Montag, 10. Juni 2019

Im Sturm und im Feuer

Pfingsten, Herz-Jesu-Basilika, Koekelberg, Brüssel


Liebe Brüder und Schwestern! 

Jedesmal, wenn wir Eucharistie feiern, leben wir im Glauben das Geheimnis, das sich auf dem Altar vollzieht, das heißt wir haben Anteil am höchsten Akt der Liebe, den Christus mit seinem Tod und seiner Auferstehung verwirklicht hat.
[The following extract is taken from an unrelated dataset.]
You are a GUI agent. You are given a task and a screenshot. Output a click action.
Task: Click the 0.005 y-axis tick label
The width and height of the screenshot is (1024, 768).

Der eine und einzige Mittelpunkt der Liturgie und des christlichen Lebens – das Ostergeheimnis – nimmt dann an den verschiedenen Hochfesten und Festtagen spezifische »Formen« mit weiteren Bedeutungen und besonderen Gnadengaben an.

Unter allen Hochfesten zeichnet sich Pfingsten durch seine Bedeutsamkeit aus, da an ihm das Wirklichkeit wird, was Jesus selbst als den Zweck seiner gesamten Sendung auf Erden verkündet hat. Während er nämlich nach Jerusalem hinaufstieg, hatte er den Jüngern erklärt: »Ich bin gekommen, um Feuer auf die Erde zu werfen. Wie froh wäre ich, es würde schon brennen!« (Lk 12,49). Diese Worte finden ihre augenscheinlichste Verwirklichung fünfzig Tage nach der Auferstehung, an Pfingsten, dem alten jüdischen Fest, das in der Kirche zum Fest des Heiligen Geistes schlechthin geworden ist: »Und es erschienen ihnen Zungen wie von Feuer… Alle wurden mit dem Heiligen Geist erfüllt« (Apg 2,3–4).
Das wahre Feuer, der Heilige Geist, ist von Christus in die Welt gebracht worden. Er hat es nicht den Göttern entrissen, so wie es nach dem griechischen Mythos Prometheus tat, sondern er ist zum Vermittler der »Gabe Gottes« geworden, indem er sie für uns durch die größte Liebestat der Geschichte erlangt hat: durch seinen Tod am Kreuz.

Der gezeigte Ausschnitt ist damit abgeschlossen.